Benefits and Practical Applications

• Rapid turnaround: total sample preparation and analysis in under 3 hours.
• Low sample requirement: 35 µL of plasma enables studies with limited volume.
• High selectivity and multiplex capability allow simultaneous quantification of additional biomarkers.
• Broad dynamic range supports measurement of both baseline and elevated CRP levels in preclinical and clinical settings.
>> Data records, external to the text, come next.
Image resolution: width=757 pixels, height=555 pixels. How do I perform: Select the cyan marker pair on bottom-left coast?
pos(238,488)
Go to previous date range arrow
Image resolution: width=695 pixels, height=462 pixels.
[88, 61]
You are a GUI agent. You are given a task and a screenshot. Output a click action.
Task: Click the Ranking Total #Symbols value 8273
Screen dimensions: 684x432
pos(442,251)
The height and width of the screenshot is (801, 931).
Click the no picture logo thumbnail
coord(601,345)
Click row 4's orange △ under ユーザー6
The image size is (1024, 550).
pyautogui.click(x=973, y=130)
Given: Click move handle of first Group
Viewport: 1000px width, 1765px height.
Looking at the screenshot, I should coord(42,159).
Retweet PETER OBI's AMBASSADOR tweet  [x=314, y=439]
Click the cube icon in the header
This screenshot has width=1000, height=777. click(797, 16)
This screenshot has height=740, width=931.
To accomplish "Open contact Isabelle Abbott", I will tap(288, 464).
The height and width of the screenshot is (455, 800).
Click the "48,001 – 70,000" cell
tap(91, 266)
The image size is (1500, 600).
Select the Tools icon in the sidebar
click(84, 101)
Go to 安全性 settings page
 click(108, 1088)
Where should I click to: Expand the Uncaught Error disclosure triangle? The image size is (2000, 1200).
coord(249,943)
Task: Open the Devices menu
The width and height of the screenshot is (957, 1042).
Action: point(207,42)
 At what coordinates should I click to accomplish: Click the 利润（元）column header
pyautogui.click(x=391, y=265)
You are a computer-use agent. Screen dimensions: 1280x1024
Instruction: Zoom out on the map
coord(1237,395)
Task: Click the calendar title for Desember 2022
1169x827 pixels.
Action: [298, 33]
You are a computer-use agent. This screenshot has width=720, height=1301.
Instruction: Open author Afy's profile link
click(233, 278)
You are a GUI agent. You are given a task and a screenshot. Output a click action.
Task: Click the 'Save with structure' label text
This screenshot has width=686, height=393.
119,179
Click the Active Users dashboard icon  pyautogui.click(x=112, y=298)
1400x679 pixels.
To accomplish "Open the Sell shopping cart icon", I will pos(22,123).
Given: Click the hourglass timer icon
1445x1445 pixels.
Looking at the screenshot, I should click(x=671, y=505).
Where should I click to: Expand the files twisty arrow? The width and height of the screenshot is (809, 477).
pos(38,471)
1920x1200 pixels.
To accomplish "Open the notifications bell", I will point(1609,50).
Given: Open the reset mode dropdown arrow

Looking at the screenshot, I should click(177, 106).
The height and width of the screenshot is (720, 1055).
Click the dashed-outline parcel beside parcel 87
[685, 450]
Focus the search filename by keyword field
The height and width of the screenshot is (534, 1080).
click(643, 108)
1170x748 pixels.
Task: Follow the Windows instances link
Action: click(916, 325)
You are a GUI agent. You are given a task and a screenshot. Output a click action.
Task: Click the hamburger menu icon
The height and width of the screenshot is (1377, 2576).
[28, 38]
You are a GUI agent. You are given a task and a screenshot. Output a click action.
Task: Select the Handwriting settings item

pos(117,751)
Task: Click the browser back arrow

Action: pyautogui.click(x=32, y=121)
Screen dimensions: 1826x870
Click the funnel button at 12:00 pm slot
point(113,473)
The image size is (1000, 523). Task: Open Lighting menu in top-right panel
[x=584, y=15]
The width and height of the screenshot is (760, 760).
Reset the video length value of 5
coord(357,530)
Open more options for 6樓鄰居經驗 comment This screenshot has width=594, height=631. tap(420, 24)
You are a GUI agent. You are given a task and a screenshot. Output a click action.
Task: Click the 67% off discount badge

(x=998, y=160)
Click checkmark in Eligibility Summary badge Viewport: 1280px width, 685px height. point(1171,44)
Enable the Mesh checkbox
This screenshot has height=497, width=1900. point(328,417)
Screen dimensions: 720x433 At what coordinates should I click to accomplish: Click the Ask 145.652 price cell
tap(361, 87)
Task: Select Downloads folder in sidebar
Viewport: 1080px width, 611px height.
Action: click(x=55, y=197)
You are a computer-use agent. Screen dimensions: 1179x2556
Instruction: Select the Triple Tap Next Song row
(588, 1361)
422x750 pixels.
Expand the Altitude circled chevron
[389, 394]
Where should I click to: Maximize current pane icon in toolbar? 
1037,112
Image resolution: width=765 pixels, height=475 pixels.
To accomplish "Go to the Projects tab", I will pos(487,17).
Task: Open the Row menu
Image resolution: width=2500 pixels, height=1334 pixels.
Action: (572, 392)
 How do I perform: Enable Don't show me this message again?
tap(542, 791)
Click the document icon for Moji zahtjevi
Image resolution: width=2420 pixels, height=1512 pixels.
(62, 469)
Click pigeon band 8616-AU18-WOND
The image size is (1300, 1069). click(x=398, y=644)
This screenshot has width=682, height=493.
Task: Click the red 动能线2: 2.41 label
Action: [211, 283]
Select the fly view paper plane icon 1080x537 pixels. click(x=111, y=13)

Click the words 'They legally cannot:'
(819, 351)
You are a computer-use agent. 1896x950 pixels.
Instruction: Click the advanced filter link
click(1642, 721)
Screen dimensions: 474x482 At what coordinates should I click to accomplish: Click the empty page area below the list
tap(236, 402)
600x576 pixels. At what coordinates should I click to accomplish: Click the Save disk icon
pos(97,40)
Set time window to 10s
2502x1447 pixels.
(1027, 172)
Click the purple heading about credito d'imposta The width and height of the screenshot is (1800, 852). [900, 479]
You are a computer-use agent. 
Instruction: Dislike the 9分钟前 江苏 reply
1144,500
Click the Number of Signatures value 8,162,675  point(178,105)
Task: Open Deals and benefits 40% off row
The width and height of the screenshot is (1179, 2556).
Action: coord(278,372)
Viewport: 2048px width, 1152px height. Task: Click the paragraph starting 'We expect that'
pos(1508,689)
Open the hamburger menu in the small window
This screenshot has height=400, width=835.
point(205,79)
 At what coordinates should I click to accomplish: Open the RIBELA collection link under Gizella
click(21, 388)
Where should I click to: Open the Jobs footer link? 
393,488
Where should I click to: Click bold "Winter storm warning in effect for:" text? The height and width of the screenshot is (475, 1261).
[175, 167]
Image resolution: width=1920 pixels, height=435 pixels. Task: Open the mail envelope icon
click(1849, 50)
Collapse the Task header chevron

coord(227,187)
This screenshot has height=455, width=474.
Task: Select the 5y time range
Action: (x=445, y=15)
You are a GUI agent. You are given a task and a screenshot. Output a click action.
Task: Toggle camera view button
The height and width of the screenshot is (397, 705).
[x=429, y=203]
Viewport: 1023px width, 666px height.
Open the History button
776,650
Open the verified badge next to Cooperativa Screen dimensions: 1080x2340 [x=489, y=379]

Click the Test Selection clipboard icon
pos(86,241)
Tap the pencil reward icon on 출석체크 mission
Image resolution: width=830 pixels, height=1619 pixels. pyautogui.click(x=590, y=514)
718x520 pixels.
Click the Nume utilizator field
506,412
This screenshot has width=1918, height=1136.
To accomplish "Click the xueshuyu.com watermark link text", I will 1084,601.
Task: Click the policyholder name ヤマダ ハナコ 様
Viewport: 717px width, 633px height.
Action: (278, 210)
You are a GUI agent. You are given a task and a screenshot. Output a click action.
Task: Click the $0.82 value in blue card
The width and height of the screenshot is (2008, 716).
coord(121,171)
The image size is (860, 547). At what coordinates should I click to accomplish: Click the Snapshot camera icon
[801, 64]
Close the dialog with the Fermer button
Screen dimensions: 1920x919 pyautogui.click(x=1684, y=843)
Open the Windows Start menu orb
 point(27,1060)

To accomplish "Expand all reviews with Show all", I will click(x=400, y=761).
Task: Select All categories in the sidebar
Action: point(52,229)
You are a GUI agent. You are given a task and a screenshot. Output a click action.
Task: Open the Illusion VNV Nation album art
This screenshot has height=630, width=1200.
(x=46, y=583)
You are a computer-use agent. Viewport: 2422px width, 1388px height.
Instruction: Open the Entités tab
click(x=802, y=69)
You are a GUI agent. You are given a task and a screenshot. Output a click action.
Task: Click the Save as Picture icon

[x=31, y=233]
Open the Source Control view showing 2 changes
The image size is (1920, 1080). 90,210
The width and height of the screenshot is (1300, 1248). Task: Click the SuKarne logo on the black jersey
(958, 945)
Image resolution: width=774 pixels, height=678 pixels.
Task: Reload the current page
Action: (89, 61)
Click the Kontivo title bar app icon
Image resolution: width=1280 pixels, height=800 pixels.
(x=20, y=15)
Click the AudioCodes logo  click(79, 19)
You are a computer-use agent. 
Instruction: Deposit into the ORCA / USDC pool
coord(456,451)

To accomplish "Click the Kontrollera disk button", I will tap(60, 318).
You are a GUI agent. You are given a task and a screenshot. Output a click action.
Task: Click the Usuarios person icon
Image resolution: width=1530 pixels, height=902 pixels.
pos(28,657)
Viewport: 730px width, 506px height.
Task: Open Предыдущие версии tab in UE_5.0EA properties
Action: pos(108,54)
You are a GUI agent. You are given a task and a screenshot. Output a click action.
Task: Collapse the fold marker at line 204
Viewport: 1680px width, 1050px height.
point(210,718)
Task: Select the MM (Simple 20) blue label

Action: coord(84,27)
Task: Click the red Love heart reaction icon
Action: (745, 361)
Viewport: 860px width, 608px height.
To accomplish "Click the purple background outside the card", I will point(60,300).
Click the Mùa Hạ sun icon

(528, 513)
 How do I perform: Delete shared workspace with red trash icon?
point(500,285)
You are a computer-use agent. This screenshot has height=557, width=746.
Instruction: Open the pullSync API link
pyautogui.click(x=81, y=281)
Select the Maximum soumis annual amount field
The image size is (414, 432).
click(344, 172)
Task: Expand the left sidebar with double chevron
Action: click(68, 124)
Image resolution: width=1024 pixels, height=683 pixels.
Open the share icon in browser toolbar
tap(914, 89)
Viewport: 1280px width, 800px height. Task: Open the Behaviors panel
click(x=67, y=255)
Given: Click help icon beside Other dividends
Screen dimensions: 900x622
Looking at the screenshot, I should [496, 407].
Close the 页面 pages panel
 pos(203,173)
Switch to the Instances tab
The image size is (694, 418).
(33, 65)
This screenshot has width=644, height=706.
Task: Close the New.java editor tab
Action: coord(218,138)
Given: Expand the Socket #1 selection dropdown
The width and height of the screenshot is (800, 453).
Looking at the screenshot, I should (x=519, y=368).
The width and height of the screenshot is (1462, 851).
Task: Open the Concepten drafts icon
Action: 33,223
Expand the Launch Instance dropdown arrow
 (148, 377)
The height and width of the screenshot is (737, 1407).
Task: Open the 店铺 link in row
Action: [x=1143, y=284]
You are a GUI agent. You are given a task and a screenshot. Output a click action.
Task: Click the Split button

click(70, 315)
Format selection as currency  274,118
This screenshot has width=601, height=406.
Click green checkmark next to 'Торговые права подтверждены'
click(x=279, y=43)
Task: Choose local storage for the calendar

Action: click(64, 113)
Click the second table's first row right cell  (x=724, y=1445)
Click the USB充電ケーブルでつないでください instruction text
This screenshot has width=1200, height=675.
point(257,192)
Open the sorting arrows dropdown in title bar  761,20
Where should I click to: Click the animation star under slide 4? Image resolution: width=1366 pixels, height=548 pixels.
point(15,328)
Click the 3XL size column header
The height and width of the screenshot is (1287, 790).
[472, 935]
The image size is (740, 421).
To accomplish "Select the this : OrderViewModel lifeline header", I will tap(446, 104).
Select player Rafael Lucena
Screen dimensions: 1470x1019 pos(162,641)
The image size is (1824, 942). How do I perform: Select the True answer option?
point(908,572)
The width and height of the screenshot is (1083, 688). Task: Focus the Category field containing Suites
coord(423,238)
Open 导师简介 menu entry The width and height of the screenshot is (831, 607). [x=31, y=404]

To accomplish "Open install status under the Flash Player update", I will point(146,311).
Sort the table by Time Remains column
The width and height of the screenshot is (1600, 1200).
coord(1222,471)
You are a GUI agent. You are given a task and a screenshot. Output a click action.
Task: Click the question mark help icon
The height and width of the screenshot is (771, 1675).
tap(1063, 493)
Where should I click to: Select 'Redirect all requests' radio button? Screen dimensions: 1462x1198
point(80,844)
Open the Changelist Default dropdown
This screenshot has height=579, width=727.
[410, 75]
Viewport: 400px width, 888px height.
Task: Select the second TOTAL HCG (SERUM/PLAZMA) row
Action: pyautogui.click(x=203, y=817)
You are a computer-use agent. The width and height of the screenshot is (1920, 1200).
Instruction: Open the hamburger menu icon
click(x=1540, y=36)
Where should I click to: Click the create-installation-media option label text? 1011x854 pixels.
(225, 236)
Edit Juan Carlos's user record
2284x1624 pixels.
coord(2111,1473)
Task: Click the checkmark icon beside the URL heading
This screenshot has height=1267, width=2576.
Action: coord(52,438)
Future Trends and Possibilities

• Integration with automated robotic platforms to increase throughput.
• Expansion to multiplex panels including cytokines and acute-phase proteins.
• Adoption of microflow or nanoflow LC to further enhance sensitivity.
• Application in precision medicine for individualized inflammation profiling.

Conclusion

A streamlined, kit-based LC-MS/MS workflow has been established for the sensitive and reproducible quantification of CRP in rat and human plasma. The method combines rapid digestion, efficient peptide cleanup, and robust MRM detection to deliver reliable biomarker data from minimal sample volumes.

Reference

• Kun E, Wu J, Karl J, Liao H, Zolg W, Guild B. Quantification of c-reactive protein in the serum of rheumatoid arthritis patients using multiple reaction monitoring mass spectrometry and 13C-labeled peptide standards. Proteomics. 2004; Issue 4:1175–1186.
• Allin KH, Nordestgaard BG. Elevated c-reactive protein in the diagnosis, prognosis, and cause of cancer. Crit Rev Clin Lab Sci. 2011;48(4):155–170.
• Waters Corporation. Sensitive and Reproducible LC-MS Quantification of C-Reactive Protein in Plasma: A Potential Biomarker of Inflammation. Application Note 720005819EN. 2017.